É uma pergunta muito interessante. Todos os alunos que nestes dois últimos anos me acompanharam neste processo de publicações tiveram um papel importante, mesmo que não o saibam no meu crescimento não só como professor, mas também como escritor (autor). O livro “Felicidade”, o primeiro, foi por eles, em conjunto com a professora de Português, bem como com a professora bibliotecária que organizou toda a sessão, apresentando na biblioteca da escola, foi a minha apresentação como autor e eles contribuíram decisivamente, bem como outros alunos que estiveram envolvidos, para um dia memorável e acima de tudo para querer continuar a escrever e a publicar. Esses alunos, bem como os atuais, que já tiveram também um papel importante no livro de conto de Natal, “O Segredo das Estrelas”, onde fizeram uma leitura conjunta e foi algo sublime, também. Todos os alunos tiveram acesso às publicações que foram saindo. Podem não as ter todas, mas aquelas obras que têm é uma parte de mim que fica para sempre na vida deles, bem como eles ficam na minha.

Quais são os desafios e as recompensas de manter uma carreira na literatura enquanto trabalha em um campo tão técnico e diferente?

Sim, é verdade não sou das letras, mas das ciências. O que me ajuda a libertar a minha mente para outros horizontes.

A minha entrada no mundo da literatura vem desde novo, mas nunca me atrevi e pensei que um dia iria publicar algum livro. Por circunstâncias que a vida nos dá, resolvi nos últimos anos que deveria publicar o que ia escrevendo e foi assim que comecei a publicar estas obras.

Quando estou a escrever, é um novo capítulo que se abre na minha mente, onde a minha profissão deixa de estar presente e só ali está a imaginação, as sensações, as partilhas e os sentimentos que fluem.

As recompensas podem ser várias, mas assumo como principal quando as pessoas lerem as obras, mesmo que não seja o género que mais gostam, e darem-me retorno para mim é fundamental.

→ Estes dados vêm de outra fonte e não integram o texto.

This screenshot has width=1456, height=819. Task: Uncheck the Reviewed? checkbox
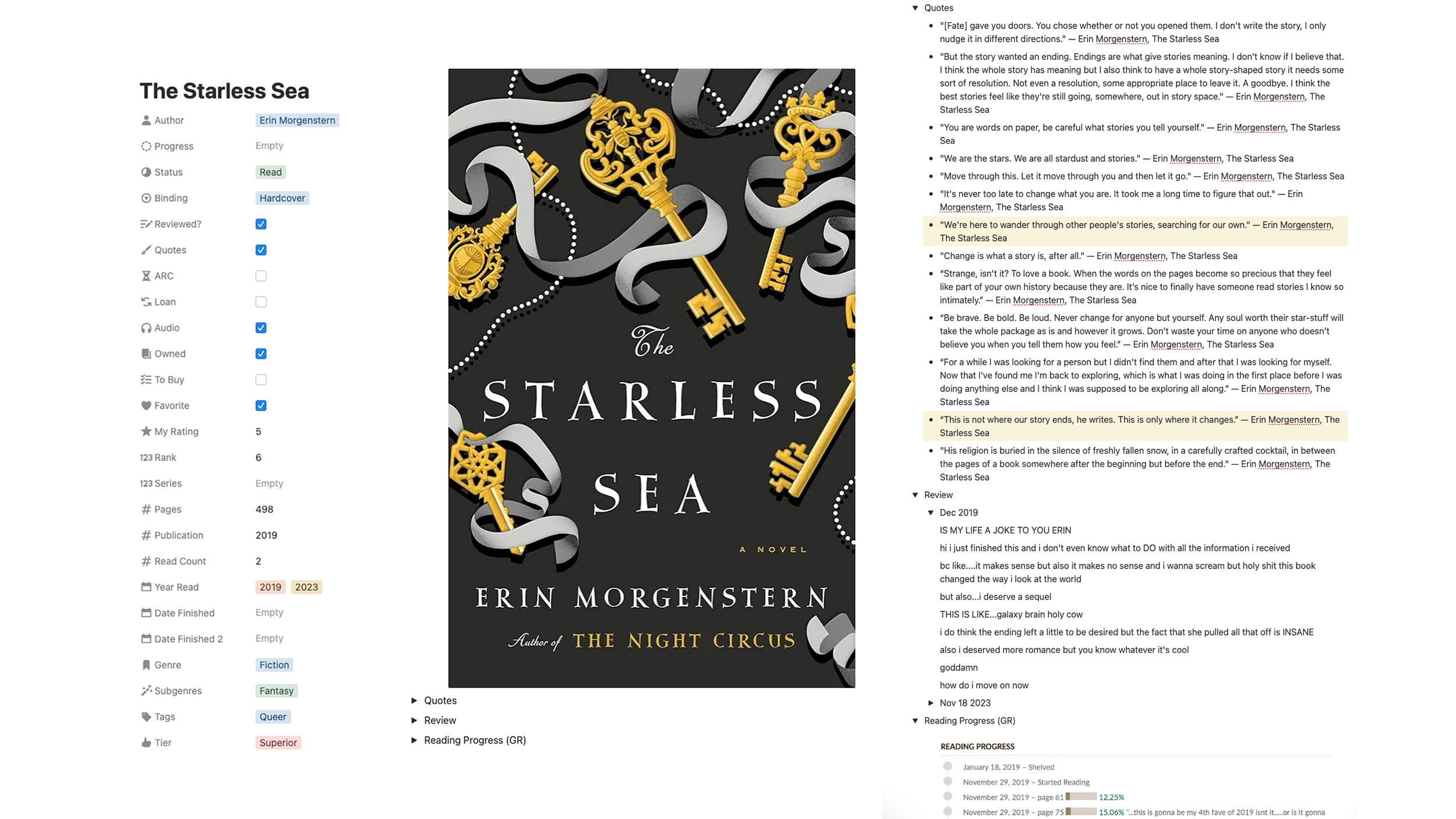point(261,224)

Em sua opinião, qual é o papel da literatura na preservação e promoção da cultura portuguesa e lusófona?

Todas as pessoas deviam escrever. Cada um tem algo diferente a acrescentar. Essa adição positiva leva a que possamos conhecer o que existe, descobrir o que está ali, mas que desconhecemos e depois a cultura é feita por todas as pessoas que a transmitem no tempo, deixando um legado.

Você tem algum projeto literário futuro que possa compartilhar com nossos leitores? O que podemos esperar de você a seguir?

Tenho mais uma obra de contos infantis pronta para publicação, talvez em 2025, bem como mais outras duas, do mesmo género, terminadas. A literatura veio para ficar e irei publicar com toda a certeza em outros géneros literários. Posso vir a publicar na minha área, ainda em estudo, um livro técnico ligado à área das linguagens de programação.

Por fim, se você pudesse dar um conselho a jovens escritores que estão começando, qual seria?

Não é bem um conselho, mas devemos estar preparados para as dificuldades que o nosso trabalho poderá ter na aceitação das editoras e dos leitores. Encontrar o nicho certo, evoluir e saber ouvir. Podemos ter um excelente trabalho, mas se não nos derem oportunidades, temos que as criar para dar a conhecer o nosso trabalho.

Nunca devemos desistir!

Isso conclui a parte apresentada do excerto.